Functional Sieve of Eratosthenes in Clojure

Question 1

For some reason, this is the first time I've ever written an implementation of the Sieve of Eratosthenes. I basically just stared at the Wikipedia walkthrough of the algorithm until it made sense, then tried making the algorithm in idiomatic Clojure.

I'm not using an boolean array representing every number. Instead, I have a marked set, and a primes vector that are maintained separately.

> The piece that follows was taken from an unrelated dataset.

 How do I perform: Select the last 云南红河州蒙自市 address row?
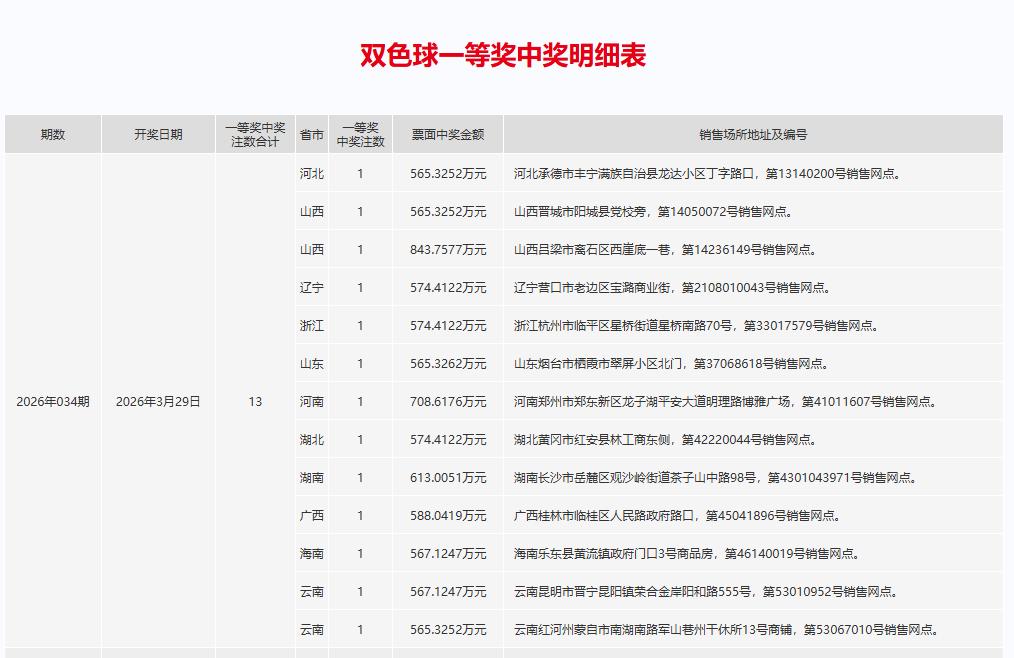[723, 629]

My main concern is performance. I was hoping for better performance than I'm getting. It's only about 2x faster than the naïve implementation (included below the Sieve code for reference). I'd mainly like recommendations for speeding this up.
I decided to go overboard with the use of ->> here. It just fit so perfectly everywhere, but I think I may have taken it too far.
Is there a way to avoid the cond dispatch in naïve-prime??
Anything else notable.

(ns irrelevant.sieves.eratosthenes)
; ----- Sieve -----
(defn sieve-primes [n]
 (loop [p 2 ; First prime
 marked #{} ; Found composites
 primes []]
 (let [mults (->> n
 (range p)
 (map #(* p %))
 (take-while #(< % n)))
 next-p (->> p
 (inc)
 (iterate inc)
 (remove marked)
 (first))
 new-primes (conj primes p)]
 (if (>= next-p n)
 new-primes
 (recur next-p (into marked mults) new-primes)))))
; ----- Naive -----
(defn naive-prime? [n]
 (cond
 (< n 2) false
 (= n 2) true
 :else (->> n
 (Math/sqrt)
 (inc)
 (range 2)
 (some #(zero? (rem n %)))
 (not))))
(defn naive-primes [n]
 (->> n
 (range 2)
 (filterv naive-prime?)))

Runtime Complexity:

I wrote up a testing function to automate timing with the help of Criterium for benchmarking:

(defn test-times [start-n end-n step-factor]
 (->> (iterate #(* step-factor %) start-n)
 (take-while #(< % end-n))
 (mapv (fn [n] [n (->> (c/quick-benchmark*
 (fn [] (sieve-primes n))
 nil)
 (:mean)
 (first))]))))

This tests how long it takes for various values of n, then packages the results in a vector of [n time-taken] pairs. Here are the results (times in seconds):

(test-times 1 1e7 2)
=>
[[1 2.3196602948749615E-7]
 [2 2.3105128053865377E-7]
 [4 1.42932799280724E-6]
 [8 5.63559279071997E-6]
 [16 1.2984918224299065E-5]
 [32 3.289705735278571E-5]
 [64 7.087895492662475E-5]
 [128 1.4285673446327686E-4]
 [256 2.923177758112095E-4]
 [512 6.273025793650794E-4]
 [1024 0.0012981272479166666]
 [2048 0.0025652252416666667]
 [4096 0.005141740791666667]
 [8192 0.01068772265]
 [16384 0.022486903166666666]
 [32768 0.05367695991666667]
 [65536 0.11212592816666668]
 [131072 0.23180363016666666]
 [262144 0.48056071016666674]
 [524288 1.1464995601666668]
 [1048576 2.8823068596666666]
 [2097152 6.4231157065]
 [4194304 15.808042165333335]
 [8388608 56.98961213533334]]

Plotting it out, it appears to be roughly O(n^3). The time taken seems to roughly double every time n is doubled (O(n)) until n=524288, then it explodes. A custom Wolfram regression calculator gave a best fit with a cubic curve.

Question 2

Empirical Orders of Growth, please! (i.e. compare the speeds at two size points at least, preferably three or more, to get better picture of what's going on there).

Question 3

can it be that (remove marked ps) compares each p in ps against all elements in marked, out of order?

Question 4

@WillNess A membership test of a set is near constant. This is also lazy, so it will only search enough to find the first result.

Question 5

ok, thanks. what about the empirical orders of growth? it would give a good hint about the goings on.

Question 6

@WillNess I haven't yet graphed the runtime of different n values. I can do that today. I did notice that it scaled better than the naive version though. It was only like 1.8x faster than the naive for n=1000, but ~2.2x faster for n=10000.

Question 7

Is there a way to avoid the cond dispatch in naïve-prime??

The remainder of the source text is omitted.